Le fonctionnement sur place

En arrivant à Moscou le couple s’installe. Max YVETOT passe deux mois dans sa recherche d’un emploi tout en perfectionnant sa pratique du russe. Lorsqu’il décroche un contrat avec la société STERLKA KB, le recrutement est immédiat (avec un mois d’observation) : « je m’attendais à une bureaucratie importante, mais la flexibilité et la rapidité du recrutement m’est apparue très moderne ». La bureaucratie le rattrape ensuite :  il réside alors en Russie en tant que conjoint de diplomate, avec un visa diplomatique. Il entame donc les démarches pour obtenir un visa de travail. Pour cela, il doit revenir en France (sortir de Russie), rendre son passeport diplomatique et demander un visa de travail à l’ambassade de Russie. Cette période est d’ailleurs un peu compliquée et la complexité administrative contraste avec la rapidité de son embauche dans une entreprise privée. Aux deux mois de recherche de travail se rajoutent donc deux mois de procédure avant de pouvoir commencer à travailler.

Au sein de cette agence d’urbanisme, il participe alors aux multiples missions de la société et est intégré au comité de direction : « j’étais le français qui amenait un autre regard sur les questions traitées », et il échange régulièrement avec le directeur.

Il découvre dans cette société un mode de management dur, « très privé », avec un personnel corvéable soirées et week-end. L’enjeu est alors plus le business plus que l’intérêt général des projets d’urbanisme que mène la société.

Les enjeux personnels

Pour Max YVETOT, cette expérience est un apprentissage par l’exemple et le contre-exemple : « j’ai vu les effets du management inhumain, sans heureusement en souffrir moi-même ». Mais aussi, en participant au comité de direction, il a « observé énormément de choses, a développé une vision transversale » et a appris en mode accéléré tout ce à quoi travaille une agence d’urbanisme. A force de devoir répondre aux questions de ses collègues, il acquiert également une meilleure connaissance des politiques publiques et des manières de faire en France.

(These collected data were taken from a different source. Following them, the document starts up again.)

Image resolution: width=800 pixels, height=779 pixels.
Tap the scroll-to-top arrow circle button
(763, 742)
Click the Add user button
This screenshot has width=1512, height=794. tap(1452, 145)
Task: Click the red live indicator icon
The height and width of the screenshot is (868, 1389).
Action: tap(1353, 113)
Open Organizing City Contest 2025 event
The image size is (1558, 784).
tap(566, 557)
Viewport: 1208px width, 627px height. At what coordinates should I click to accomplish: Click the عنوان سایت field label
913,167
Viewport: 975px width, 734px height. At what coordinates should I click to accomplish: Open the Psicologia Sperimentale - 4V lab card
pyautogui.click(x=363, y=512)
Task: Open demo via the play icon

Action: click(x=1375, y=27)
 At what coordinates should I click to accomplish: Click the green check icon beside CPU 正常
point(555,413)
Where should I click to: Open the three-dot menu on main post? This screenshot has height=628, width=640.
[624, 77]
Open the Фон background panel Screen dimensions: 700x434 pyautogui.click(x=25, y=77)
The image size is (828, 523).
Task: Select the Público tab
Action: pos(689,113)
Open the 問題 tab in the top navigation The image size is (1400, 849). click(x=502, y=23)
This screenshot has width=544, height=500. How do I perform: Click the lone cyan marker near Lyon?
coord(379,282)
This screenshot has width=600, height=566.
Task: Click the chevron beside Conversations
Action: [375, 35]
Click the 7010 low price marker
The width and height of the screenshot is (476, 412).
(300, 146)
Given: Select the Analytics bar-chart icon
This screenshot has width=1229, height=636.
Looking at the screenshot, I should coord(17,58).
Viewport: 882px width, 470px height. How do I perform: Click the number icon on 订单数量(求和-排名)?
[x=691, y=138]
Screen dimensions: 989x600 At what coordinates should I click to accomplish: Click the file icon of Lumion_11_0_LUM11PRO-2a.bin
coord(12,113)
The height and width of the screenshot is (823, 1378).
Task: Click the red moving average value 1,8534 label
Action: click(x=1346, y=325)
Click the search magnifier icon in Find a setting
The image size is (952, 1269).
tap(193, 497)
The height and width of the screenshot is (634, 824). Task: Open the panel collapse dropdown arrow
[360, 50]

Avant d’avoir le poste dans cette agence de conseil russe, Max YVETOT identifie un poste d’attaché de coopération décentralisée à l’ambassade de France à Moscou qui doit s’ouvrir en 2020. Il candidate et est sélectionné. Mais lors de l’entretien, le MEAE s’apercevant qu’il est déjà résident en Russie, transforme la proposition en contrat local avec un salaire trois fois moins élevé que l’offre initiale. Max YVETOT décline et choisit l’expérience dans la société russe.

Sur le plan personnel, étant payé en roubles, en Russie, il se pose des questions pour sa déclaration d’impôts. Il questionne le centre des impôts pour les Français résidant à l’étranger. Mais la réponse arrive après la date limite de déclaration. Ne souhaitant pas prendre de risque il fait une déclaration, se retrouve avec un avis d’imposition alors qu’il est en fait non imposable. S’en suivra une bataille administrative de plus de six mois avant de récupérer les sommes versées. Le fait d’avoir une même résidence fiscale mais une différence de situation dans le couple (un contrat d’expatriée et un contrat local) complique les échanges avec l’administration fiscale.

Pour les relations sociales, Max YVETOT et sa femme se sont expatriés pour découvrir la culture russe. Ils s’éloignent assez rapidement de la communauté française locale. Ils trouvent chez leurs amis russes une grande francophilie. Le travail dans une entreprise russe, en étant le seul étranger, facilite leur intégration.

Et au retour ?

Le retour, Max YVETOT ne le voyait pas avant 2023. Ils pensaient même, après les 4 années en poste pour Madame, solliciter une autre expatriation. Mais le déclenchement de la guerre précipite les choses et le couple est expulsé vers la France le 30 mai 2022.

Dès le déclenchement de la guerre en février 2022, Max YVETOT entrevoie ce risque. Il sollicite d’abord un entretien dans sa collectivité d’attache Grand Paris – Grand Est. Il a un bon contact avec le Président et un très bon échange avec le nouveau DGS qui est intéressé par son profil. Toutefois, il n’y a pas de poste ouvert et on ne lui propose rien de concret dans l’immédiat.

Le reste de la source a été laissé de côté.